Pull out each line of the records that contains the word "should", matching upper and lower case exactly.

Exercise materials →
***
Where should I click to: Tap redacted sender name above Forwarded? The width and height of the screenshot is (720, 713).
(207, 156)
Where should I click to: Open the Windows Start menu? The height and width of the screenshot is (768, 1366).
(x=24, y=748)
***
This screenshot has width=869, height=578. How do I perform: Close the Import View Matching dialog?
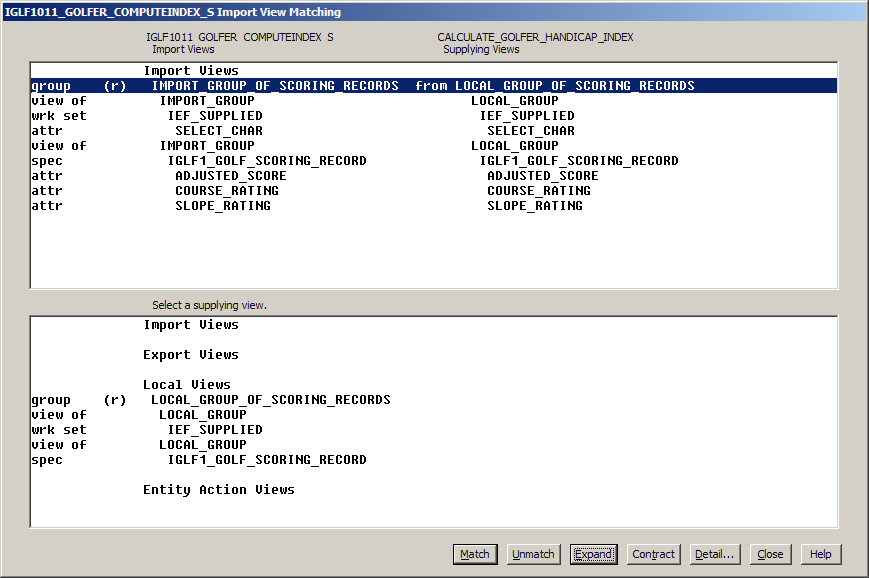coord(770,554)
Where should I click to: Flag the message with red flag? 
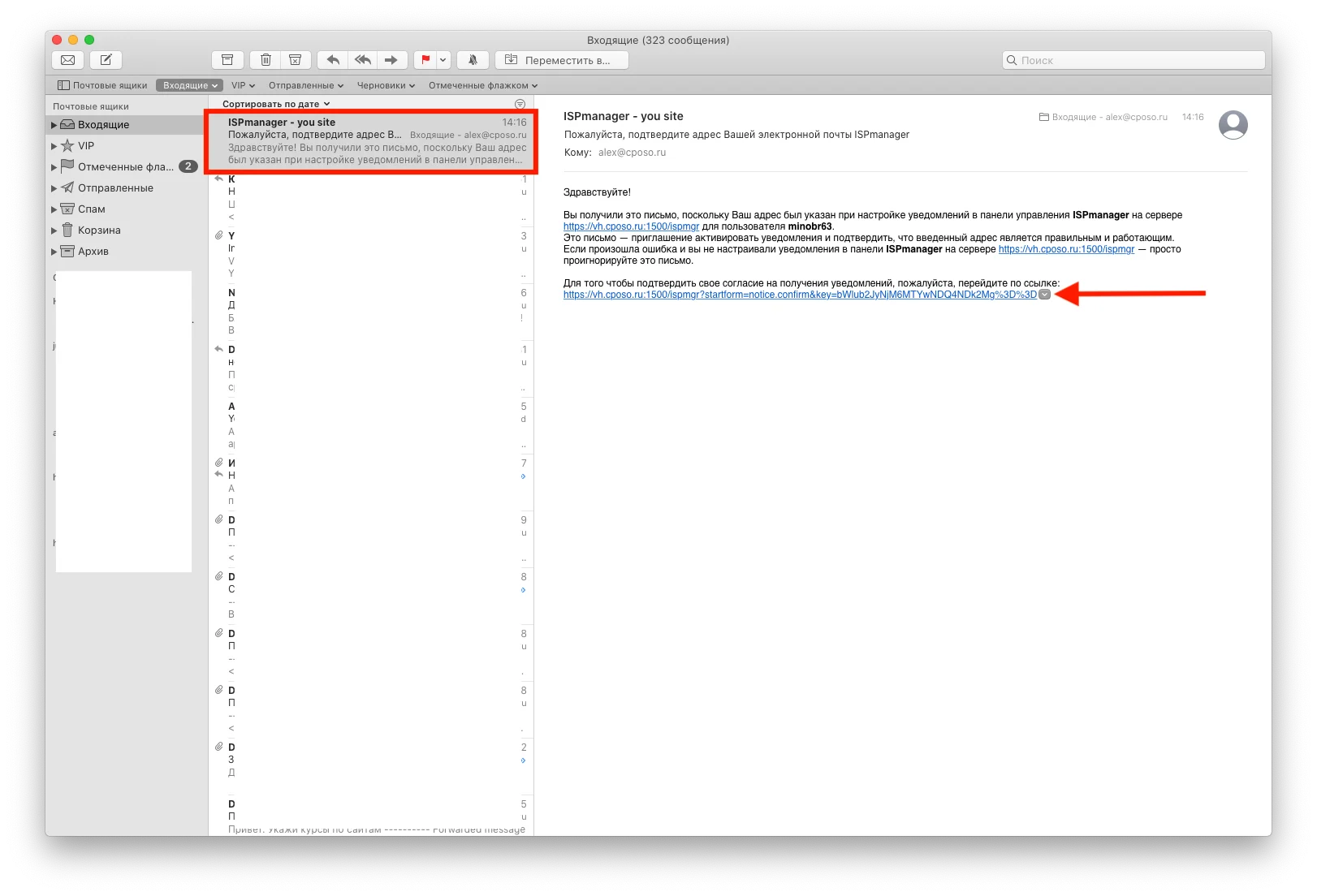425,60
***
Correct result →
Where should I click to: Tap redacted sender name above Forwarded? The width and height of the screenshot is (720, 713).
Where should I click to: Open the Windows Start menu? The height and width of the screenshot is (768, 1366).
Where should I click to: Flag the message with red flag? 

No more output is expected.